Kendall Schler, the woman who apparently won the St Louis marathon on 12 April, has been stripped of her title after officials discovered she joined runners late in the race.

Kendall Schler managed to slip into the pack of runners completing the 26.2 mile marathon after the last of seven checkpoints established to safeguard against cheating.

Officials became suspicious after she crossed the finish line, as she had not recorded any times at the previous checkpoints where electronic markers are used to track bib numbers.

Schler, 26, also lost her third-place finish from the 2014 race, after officials could not locate her on photographs of the race.

"It's a difficult situation for everybody, including the people who run a fair race and don't get the recognition they should receive," Nancy Lieberman, president of GO! St. Louis, the marathon's organiser, told the St Louis Post Dispatch. "I said to her, 'It looks like you perpetrated a fraud.' I have nothing legitimate that says she officially started and ran 26.2 miles in 2014 or 2015."

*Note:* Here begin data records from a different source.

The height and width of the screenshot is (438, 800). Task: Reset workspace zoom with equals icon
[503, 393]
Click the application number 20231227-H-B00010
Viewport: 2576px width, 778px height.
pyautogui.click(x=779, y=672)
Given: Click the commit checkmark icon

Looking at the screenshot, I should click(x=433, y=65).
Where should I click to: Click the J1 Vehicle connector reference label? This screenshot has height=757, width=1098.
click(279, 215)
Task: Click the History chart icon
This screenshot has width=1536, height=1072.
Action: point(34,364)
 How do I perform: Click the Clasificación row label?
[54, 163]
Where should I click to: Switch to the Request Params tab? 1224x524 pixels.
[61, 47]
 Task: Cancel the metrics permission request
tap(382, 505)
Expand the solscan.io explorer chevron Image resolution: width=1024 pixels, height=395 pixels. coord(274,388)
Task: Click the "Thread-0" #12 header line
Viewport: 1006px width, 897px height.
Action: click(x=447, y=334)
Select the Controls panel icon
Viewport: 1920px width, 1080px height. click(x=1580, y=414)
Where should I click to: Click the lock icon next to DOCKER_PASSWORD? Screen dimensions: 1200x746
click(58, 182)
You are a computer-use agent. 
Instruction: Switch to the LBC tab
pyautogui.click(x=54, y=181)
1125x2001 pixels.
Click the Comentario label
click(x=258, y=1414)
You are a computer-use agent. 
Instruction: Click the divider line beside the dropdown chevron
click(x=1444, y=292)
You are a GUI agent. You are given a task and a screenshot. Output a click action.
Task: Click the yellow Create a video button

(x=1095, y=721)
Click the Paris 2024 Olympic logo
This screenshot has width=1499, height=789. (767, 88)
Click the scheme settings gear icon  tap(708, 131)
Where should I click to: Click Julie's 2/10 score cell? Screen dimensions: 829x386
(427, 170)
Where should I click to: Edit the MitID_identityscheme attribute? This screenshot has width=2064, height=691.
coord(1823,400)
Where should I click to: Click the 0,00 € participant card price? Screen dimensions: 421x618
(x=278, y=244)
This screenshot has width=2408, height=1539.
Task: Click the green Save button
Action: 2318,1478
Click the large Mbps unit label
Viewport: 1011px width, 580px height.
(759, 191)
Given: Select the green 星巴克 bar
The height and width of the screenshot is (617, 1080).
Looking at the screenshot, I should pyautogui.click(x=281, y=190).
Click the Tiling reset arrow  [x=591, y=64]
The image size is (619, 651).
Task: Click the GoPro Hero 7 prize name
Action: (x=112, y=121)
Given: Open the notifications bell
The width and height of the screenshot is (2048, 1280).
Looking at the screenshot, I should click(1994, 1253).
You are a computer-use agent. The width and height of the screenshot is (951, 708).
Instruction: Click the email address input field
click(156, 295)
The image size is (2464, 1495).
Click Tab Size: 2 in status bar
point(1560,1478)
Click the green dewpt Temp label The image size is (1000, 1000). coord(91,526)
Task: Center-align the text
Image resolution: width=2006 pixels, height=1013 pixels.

Dishonest runners are rare. In 1979, Rosie Ruiz notoriously used the subway to shave time in New York City's marathon, and was caught cheating after she crossed the finish line first in Boston months later. The New Yorker reported the story of Kip Litton, a Michigan dentist, who apparently cheated in a series of races across the US.

The new winner in Missouri is Andrea Karl, a graduate student at St. Louis University. She finished about four minutes after Schler's supposed win with a time of 2 hours, 54 minutes and 28 seconds. Karl now collects the $1,500 winnings.